Be exact. Print each record as it stands.

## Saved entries
%%

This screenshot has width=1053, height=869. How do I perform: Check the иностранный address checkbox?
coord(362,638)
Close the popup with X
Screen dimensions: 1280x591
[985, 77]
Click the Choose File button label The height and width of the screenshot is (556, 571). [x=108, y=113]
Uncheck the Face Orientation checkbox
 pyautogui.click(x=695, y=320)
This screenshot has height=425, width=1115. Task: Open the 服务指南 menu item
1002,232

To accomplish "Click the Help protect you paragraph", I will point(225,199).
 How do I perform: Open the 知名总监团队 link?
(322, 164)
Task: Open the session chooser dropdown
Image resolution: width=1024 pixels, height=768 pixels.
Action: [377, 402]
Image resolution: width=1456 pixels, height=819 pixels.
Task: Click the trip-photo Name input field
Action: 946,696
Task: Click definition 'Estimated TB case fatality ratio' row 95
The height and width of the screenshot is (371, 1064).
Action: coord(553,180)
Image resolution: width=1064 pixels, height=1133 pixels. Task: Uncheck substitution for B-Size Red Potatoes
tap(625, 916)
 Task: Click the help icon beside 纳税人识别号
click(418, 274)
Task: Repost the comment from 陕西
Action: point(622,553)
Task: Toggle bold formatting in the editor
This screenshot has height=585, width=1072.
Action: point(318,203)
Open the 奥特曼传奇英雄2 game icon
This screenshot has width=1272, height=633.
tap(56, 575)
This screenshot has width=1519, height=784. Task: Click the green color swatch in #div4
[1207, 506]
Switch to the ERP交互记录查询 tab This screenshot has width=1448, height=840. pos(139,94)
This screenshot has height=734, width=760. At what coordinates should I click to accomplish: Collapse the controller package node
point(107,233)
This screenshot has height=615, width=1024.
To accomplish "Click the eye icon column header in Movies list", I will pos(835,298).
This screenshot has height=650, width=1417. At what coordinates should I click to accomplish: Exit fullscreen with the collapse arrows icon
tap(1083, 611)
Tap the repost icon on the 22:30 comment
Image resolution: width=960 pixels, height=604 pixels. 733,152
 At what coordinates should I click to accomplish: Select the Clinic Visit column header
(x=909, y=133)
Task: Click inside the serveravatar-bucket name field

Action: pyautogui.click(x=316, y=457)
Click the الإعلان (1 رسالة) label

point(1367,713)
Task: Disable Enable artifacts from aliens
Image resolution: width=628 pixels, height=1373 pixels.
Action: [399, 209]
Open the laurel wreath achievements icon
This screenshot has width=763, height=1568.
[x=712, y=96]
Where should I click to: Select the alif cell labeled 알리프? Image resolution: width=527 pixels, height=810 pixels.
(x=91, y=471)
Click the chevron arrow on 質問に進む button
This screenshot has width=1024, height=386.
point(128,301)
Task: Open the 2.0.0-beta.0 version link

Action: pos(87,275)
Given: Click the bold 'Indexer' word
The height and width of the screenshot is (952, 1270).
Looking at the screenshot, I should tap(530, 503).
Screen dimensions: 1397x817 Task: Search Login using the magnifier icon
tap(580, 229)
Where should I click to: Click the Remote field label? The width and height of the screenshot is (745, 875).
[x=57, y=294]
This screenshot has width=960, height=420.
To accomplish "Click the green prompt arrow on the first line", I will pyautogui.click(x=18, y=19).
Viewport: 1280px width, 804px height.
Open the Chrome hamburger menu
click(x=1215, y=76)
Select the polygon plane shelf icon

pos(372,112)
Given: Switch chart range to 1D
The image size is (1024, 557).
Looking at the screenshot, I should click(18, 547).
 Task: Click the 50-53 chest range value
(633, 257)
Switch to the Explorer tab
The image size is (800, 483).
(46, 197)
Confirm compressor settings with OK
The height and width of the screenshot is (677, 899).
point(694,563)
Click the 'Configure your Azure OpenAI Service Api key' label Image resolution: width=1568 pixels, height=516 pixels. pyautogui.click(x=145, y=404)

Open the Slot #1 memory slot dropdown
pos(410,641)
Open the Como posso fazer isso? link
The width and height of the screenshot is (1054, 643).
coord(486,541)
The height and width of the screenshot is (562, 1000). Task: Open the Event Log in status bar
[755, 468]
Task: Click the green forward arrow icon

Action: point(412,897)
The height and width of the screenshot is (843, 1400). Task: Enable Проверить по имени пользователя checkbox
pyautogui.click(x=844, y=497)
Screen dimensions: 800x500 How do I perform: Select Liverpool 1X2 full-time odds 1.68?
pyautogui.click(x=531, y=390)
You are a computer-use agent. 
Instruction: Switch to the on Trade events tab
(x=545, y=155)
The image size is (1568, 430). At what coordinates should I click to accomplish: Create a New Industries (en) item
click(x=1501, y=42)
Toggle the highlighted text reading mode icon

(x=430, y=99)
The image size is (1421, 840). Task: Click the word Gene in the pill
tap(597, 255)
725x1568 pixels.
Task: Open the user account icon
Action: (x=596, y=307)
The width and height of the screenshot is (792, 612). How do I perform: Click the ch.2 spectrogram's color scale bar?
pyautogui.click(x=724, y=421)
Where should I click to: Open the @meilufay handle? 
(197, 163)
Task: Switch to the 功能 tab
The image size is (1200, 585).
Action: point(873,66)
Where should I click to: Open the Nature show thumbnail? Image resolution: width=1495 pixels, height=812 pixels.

%%

## EXERCISE RESPONSE
This screenshot has width=1053, height=869. How do I perform: Check the иностранный address checkbox?
coord(362,638)
Close the popup with X
Screen dimensions: 1280x591
[985, 77]
Click the Choose File button label The height and width of the screenshot is (556, 571). [x=108, y=113]
Uncheck the Face Orientation checkbox
 pyautogui.click(x=695, y=320)
This screenshot has height=425, width=1115. Task: Open the 服务指南 menu item
1002,232

To accomplish "Click the Help protect you paragraph", I will point(225,199).
 How do I perform: Open the 知名总监团队 link?
(322, 164)
Task: Open the session chooser dropdown
Image resolution: width=1024 pixels, height=768 pixels.
Action: [377, 402]
Image resolution: width=1456 pixels, height=819 pixels.
Task: Click the trip-photo Name input field
Action: 946,696
Task: Click definition 'Estimated TB case fatality ratio' row 95
The height and width of the screenshot is (371, 1064).
Action: coord(553,180)
Image resolution: width=1064 pixels, height=1133 pixels. Task: Uncheck substitution for B-Size Red Potatoes
tap(625, 916)
 Task: Click the help icon beside 纳税人识别号
click(418, 274)
Task: Repost the comment from 陕西
Action: point(622,553)
Task: Toggle bold formatting in the editor
This screenshot has height=585, width=1072.
Action: point(318,203)
Open the 奥特曼传奇英雄2 game icon
This screenshot has width=1272, height=633.
tap(56, 575)
This screenshot has width=1519, height=784. Task: Click the green color swatch in #div4
[1207, 506]
Switch to the ERP交互记录查询 tab This screenshot has width=1448, height=840. pos(139,94)
This screenshot has height=734, width=760. At what coordinates should I click to accomplish: Collapse the controller package node
point(107,233)
This screenshot has height=615, width=1024.
To accomplish "Click the eye icon column header in Movies list", I will pos(835,298).
This screenshot has height=650, width=1417. At what coordinates should I click to accomplish: Exit fullscreen with the collapse arrows icon
tap(1083, 611)
Tap the repost icon on the 22:30 comment
Image resolution: width=960 pixels, height=604 pixels. 733,152
 At what coordinates should I click to accomplish: Select the Clinic Visit column header
(x=909, y=133)
Task: Click inside the serveravatar-bucket name field

Action: pyautogui.click(x=316, y=457)
Click the الإعلان (1 رسالة) label

point(1367,713)
Task: Disable Enable artifacts from aliens
Image resolution: width=628 pixels, height=1373 pixels.
Action: [399, 209]
Open the laurel wreath achievements icon
This screenshot has width=763, height=1568.
[x=712, y=96]
Where should I click to: Select the alif cell labeled 알리프? Image resolution: width=527 pixels, height=810 pixels.
(x=91, y=471)
Click the chevron arrow on 質問に進む button
This screenshot has width=1024, height=386.
point(128,301)
Task: Open the 2.0.0-beta.0 version link

Action: pos(87,275)
Given: Click the bold 'Indexer' word
The height and width of the screenshot is (952, 1270).
Looking at the screenshot, I should tap(530, 503).
Screen dimensions: 1397x817 Task: Search Login using the magnifier icon
tap(580, 229)
Where should I click to: Click the Remote field label? The width and height of the screenshot is (745, 875).
[x=57, y=294]
This screenshot has width=960, height=420.
To accomplish "Click the green prompt arrow on the first line", I will pyautogui.click(x=18, y=19).
Viewport: 1280px width, 804px height.
Open the Chrome hamburger menu
click(x=1215, y=76)
Select the polygon plane shelf icon

pos(372,112)
Given: Switch chart range to 1D
The image size is (1024, 557).
Looking at the screenshot, I should click(18, 547).
 Task: Click the 50-53 chest range value
(633, 257)
Switch to the Explorer tab
The image size is (800, 483).
(46, 197)
Confirm compressor settings with OK
The height and width of the screenshot is (677, 899).
point(694,563)
Click the 'Configure your Azure OpenAI Service Api key' label Image resolution: width=1568 pixels, height=516 pixels. pyautogui.click(x=145, y=404)

Open the Slot #1 memory slot dropdown
pos(410,641)
Open the Como posso fazer isso? link
The width and height of the screenshot is (1054, 643).
coord(486,541)
The height and width of the screenshot is (562, 1000). Task: Open the Event Log in status bar
[755, 468]
Task: Click the green forward arrow icon

Action: point(412,897)
The height and width of the screenshot is (843, 1400). Task: Enable Проверить по имени пользователя checkbox
pyautogui.click(x=844, y=497)
Screen dimensions: 800x500 How do I perform: Select Liverpool 1X2 full-time odds 1.68?
pyautogui.click(x=531, y=390)
You are a computer-use agent. 
Instruction: Switch to the on Trade events tab
(x=545, y=155)
The image size is (1568, 430). At what coordinates should I click to accomplish: Create a New Industries (en) item
click(x=1501, y=42)
Toggle the highlighted text reading mode icon

(x=430, y=99)
The image size is (1421, 840). Task: Click the word Gene in the pill
tap(597, 255)
725x1568 pixels.
Task: Open the user account icon
Action: (x=596, y=307)
The width and height of the screenshot is (792, 612). How do I perform: Click the ch.2 spectrogram's color scale bar?
pyautogui.click(x=724, y=421)
Where should I click to: Open the @meilufay handle? 
(197, 163)
Task: Switch to the 功能 tab
The image size is (1200, 585).
Action: point(873,66)
Where should I click to: Open the Nature show thumbnail? Image resolution: width=1495 pixels, height=812 pixels.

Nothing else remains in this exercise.